2. The system of claim 1 , wherein the kinematic analysis result further comprises kinematic assessment of the user comprising an injury probability analysis of the user.
3. The system of claim 1 , wherein the set of active neuromuscular activation is selected from a neuromuscular activation database based on the kinematic profile and an individual health objective of the user, wherein the individual health objective comprises reducing fall risks, alleviating back ache, mitigating Parkinson’s diseases, enhancing sport performance, and improving balance.
4. The system of claim 1, wherein generating the movement code comprises: receive a sequence of images from an image capture device of the sensor module; receive a sequence of sensor data from an inertial measurement unit of the sensor module releasably coupled to the user; and, perform an inertial measurement analysis on the sequence of sensor data and an artificial intelligence analysis on the sequence of images.
5. The system of claim 1 , wherein generate the i-th movement code comprises perform pose estimation operations to automatically detect anatomical landmarks and calculates angles between adjacent segments, wherein the pose estimation operations comprise: generate goniometric measurement values from the sensor measurements, wherein the goniometric measurement values comprise joint angles; and, determine the i-th movement code as a function of the goniometric measurement values and deviations from predefined motion patterns.
6. The system of claim 1, wherein the primary risk comprises a fall risk.

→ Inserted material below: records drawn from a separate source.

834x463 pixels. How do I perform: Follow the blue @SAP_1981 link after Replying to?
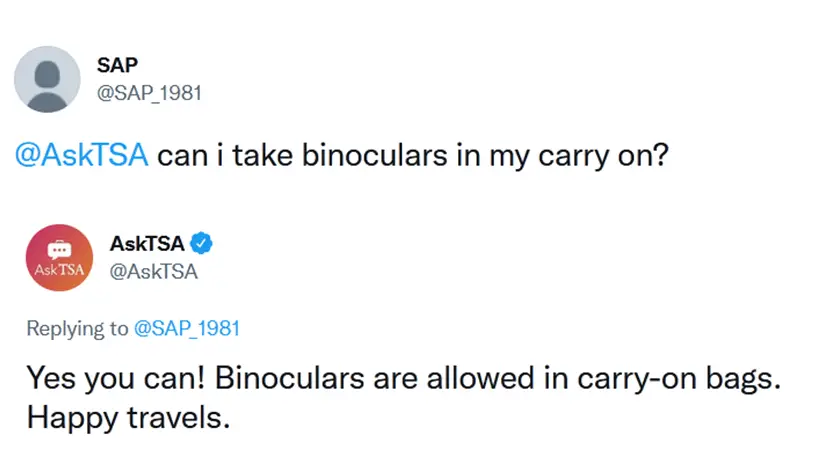click(187, 328)
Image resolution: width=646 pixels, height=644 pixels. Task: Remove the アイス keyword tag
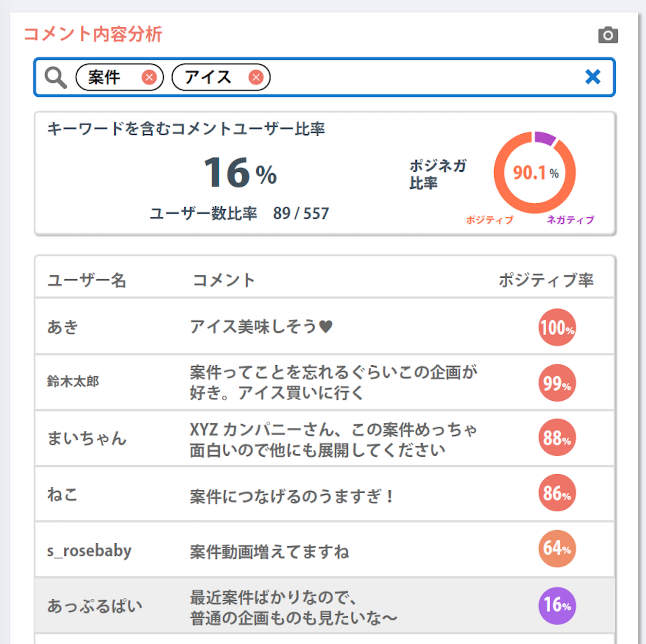pos(257,77)
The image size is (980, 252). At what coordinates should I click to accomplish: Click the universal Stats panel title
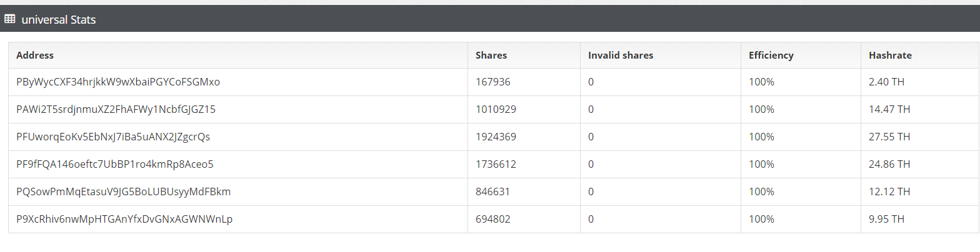tap(58, 20)
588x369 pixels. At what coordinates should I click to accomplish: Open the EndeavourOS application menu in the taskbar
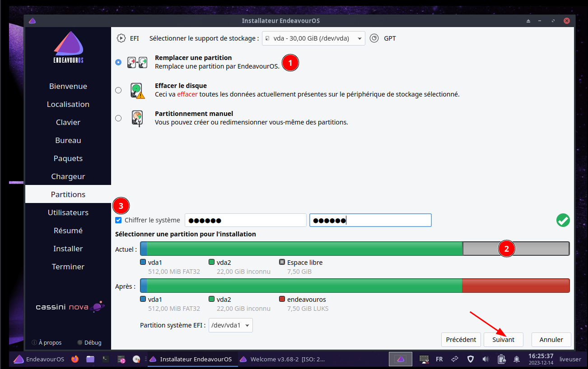coord(39,359)
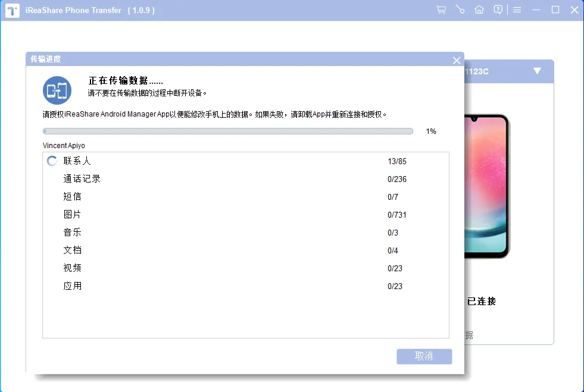Click the 取消 cancel button
The image size is (584, 392).
tap(424, 356)
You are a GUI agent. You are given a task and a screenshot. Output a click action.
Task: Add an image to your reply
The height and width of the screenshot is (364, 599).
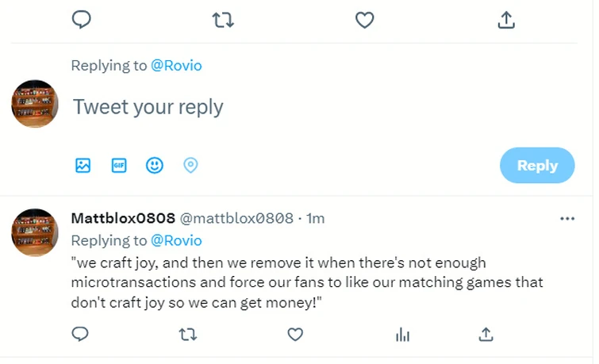(x=83, y=165)
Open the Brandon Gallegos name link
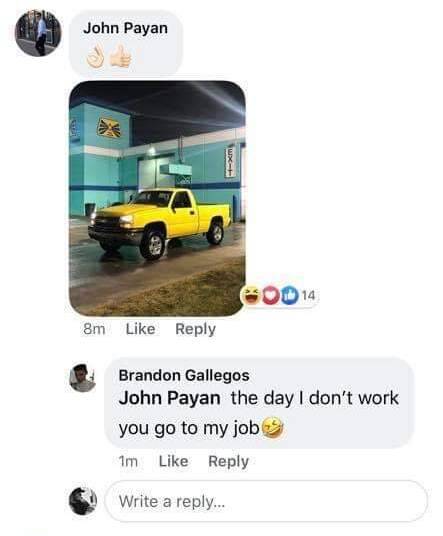Image resolution: width=443 pixels, height=536 pixels. click(184, 375)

7. A computer-implemented method performed by at least one processor to automatically identify a kinematic profile of a user and generate a recommendation library, the method comprising: in response to a neuromuscular activation signal, activate a sensor module (405); retrieve a sequence of N kinematic evaluation from a kinematic evaluation database (420); for i = 1 to N, perform movement code generation operations comprising: transmit an i-th kinematic evaluation from the sequence of kinematic evaluation to a user device (470); generate an i-th movement code of the user corresponding to the i-th kinematic evaluation performed by the user (435), wherein the movement code is generated as a function of sensor measurements received from the sensor module, and comprises: a first key (185) comprising balance, core, and flexibility values; and, a second key (190) comprising posterior, vertical, lateral, anterior, and core lines values; and, select a next kinematic evaluation of the sequence (455); generate a kinematic profile of the user based on a plurality of the movement codes associated with the sequence of kinematic evaluation (505); apply a machine learning model to the kinematic profile to generate a kinematic analysis result comprising a set of active neuromuscular activation (515); and, transmit the kinematic analysis result to be displayed on the user device (540).
8. The computer-implemented method of claim 7, wherein the kinematic analysis result further comprises kinematic assessment of the user comprising an injury probability analysis of the user.
9. The computer-implemented method of claim 7, wherein the set of active neuromuscular activation is selected from a neuromuscular activation database based on the kinematic profile and an individual health objective of the user, wherein the individual health objective comprises reducing fall risks, alleviating back ache, mitigating Parkinson’s diseases, enhancing sport performance, and improving balance.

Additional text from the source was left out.